TASK DIRECTIONS:
Reproduce the data character for character, from its first line through the line that contains "pyautogui.click(x=54, y=155)", with both of those lines included.

INFORMATION SUPPLIED:
▼▼▼

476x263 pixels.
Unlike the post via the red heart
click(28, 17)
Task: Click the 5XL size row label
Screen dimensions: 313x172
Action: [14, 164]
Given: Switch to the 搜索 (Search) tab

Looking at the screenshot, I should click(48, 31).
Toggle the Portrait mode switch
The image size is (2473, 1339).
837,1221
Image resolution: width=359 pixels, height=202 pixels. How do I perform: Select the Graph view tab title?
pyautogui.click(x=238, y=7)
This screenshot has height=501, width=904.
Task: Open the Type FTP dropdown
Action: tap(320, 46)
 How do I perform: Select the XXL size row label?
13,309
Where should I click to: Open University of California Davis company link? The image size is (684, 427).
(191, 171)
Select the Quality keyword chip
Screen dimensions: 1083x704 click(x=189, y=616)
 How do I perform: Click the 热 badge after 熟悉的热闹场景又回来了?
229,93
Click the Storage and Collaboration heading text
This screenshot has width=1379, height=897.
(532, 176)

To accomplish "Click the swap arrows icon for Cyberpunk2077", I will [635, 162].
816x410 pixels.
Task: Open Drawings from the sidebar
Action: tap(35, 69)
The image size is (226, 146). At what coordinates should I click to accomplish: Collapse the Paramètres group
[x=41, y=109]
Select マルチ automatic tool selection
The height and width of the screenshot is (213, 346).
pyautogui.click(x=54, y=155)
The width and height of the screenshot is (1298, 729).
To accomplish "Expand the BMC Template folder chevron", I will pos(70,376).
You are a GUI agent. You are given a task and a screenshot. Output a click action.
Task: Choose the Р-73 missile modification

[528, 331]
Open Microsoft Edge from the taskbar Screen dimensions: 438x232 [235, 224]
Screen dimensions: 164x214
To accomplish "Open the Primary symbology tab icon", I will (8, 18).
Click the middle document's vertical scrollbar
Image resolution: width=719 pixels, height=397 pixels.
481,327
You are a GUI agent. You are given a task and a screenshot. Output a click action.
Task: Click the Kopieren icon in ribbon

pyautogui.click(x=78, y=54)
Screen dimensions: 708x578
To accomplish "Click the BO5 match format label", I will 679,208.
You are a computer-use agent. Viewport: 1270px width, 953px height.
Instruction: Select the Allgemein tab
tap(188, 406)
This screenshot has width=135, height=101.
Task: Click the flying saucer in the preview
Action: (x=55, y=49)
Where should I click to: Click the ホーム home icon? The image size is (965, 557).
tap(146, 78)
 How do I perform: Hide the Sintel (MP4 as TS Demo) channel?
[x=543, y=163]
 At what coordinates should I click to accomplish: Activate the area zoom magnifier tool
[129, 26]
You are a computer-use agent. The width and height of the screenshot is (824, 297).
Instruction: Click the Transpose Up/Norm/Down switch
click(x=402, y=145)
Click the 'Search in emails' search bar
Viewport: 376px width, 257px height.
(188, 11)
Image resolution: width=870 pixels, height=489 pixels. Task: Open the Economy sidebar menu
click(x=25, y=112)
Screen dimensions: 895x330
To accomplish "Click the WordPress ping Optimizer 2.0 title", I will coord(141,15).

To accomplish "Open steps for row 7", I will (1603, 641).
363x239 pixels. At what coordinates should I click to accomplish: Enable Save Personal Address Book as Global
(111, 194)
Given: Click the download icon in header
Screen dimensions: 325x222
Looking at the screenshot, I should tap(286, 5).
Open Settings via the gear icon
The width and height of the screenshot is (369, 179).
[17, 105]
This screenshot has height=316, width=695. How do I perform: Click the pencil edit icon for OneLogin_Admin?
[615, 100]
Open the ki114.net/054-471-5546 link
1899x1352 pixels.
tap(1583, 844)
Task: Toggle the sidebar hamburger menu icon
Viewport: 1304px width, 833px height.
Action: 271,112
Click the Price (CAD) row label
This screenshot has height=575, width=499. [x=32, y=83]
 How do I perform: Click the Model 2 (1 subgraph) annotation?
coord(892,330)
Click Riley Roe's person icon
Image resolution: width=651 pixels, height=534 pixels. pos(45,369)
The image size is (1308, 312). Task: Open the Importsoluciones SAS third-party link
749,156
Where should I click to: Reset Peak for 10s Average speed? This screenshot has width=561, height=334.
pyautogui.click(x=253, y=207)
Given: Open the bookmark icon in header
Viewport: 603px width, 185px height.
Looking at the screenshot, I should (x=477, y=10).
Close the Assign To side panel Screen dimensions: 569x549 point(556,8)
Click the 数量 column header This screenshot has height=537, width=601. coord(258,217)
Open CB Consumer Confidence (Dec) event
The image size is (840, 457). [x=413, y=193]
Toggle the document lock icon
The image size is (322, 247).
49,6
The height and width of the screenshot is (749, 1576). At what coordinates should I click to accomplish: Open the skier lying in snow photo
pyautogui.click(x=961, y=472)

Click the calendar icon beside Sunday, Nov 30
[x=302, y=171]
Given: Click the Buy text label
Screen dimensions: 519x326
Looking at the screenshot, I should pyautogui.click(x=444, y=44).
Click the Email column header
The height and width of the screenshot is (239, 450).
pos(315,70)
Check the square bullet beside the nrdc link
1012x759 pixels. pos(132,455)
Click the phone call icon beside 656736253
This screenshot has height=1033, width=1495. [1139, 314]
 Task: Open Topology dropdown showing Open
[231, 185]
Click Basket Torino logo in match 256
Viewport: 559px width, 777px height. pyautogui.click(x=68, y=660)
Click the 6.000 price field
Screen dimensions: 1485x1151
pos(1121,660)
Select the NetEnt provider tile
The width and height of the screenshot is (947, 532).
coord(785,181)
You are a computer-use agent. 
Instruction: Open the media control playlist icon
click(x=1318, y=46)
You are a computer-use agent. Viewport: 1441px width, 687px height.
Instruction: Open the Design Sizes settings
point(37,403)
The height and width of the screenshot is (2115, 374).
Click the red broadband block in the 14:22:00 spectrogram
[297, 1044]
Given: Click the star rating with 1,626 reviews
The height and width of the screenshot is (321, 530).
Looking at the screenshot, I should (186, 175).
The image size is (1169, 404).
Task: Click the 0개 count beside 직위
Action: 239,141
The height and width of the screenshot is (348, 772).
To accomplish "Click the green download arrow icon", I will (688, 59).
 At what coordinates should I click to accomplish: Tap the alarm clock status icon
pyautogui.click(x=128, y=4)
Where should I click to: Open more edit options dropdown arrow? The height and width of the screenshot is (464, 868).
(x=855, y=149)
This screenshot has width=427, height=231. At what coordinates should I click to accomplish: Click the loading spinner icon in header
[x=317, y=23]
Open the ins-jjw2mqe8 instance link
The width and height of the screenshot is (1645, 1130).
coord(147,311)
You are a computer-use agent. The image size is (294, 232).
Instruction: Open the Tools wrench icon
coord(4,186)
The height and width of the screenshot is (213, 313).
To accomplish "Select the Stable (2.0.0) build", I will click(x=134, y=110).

▲▲▲

SOLUTION FOR THIS EXERCISE:
476x263 pixels.
Unlike the post via the red heart
click(28, 17)
Task: Click the 5XL size row label
Screen dimensions: 313x172
Action: [14, 164]
Given: Switch to the 搜索 (Search) tab

Looking at the screenshot, I should click(48, 31).
Toggle the Portrait mode switch
The image size is (2473, 1339).
837,1221
Image resolution: width=359 pixels, height=202 pixels. How do I perform: Select the Graph view tab title?
pyautogui.click(x=238, y=7)
This screenshot has height=501, width=904.
Task: Open the Type FTP dropdown
Action: tap(320, 46)
 How do I perform: Select the XXL size row label?
13,309
Where should I click to: Open University of California Davis company link? The image size is (684, 427).
(191, 171)
Select the Quality keyword chip
Screen dimensions: 1083x704 click(x=189, y=616)
 How do I perform: Click the 热 badge after 熟悉的热闹场景又回来了?
229,93
Click the Storage and Collaboration heading text
This screenshot has width=1379, height=897.
(532, 176)

To accomplish "Click the swap arrows icon for Cyberpunk2077", I will [635, 162].
816x410 pixels.
Task: Open Drawings from the sidebar
Action: tap(35, 69)
The image size is (226, 146). At what coordinates should I click to accomplish: Collapse the Paramètres group
[x=41, y=109]
Select マルチ automatic tool selection
The height and width of the screenshot is (213, 346).
pyautogui.click(x=54, y=155)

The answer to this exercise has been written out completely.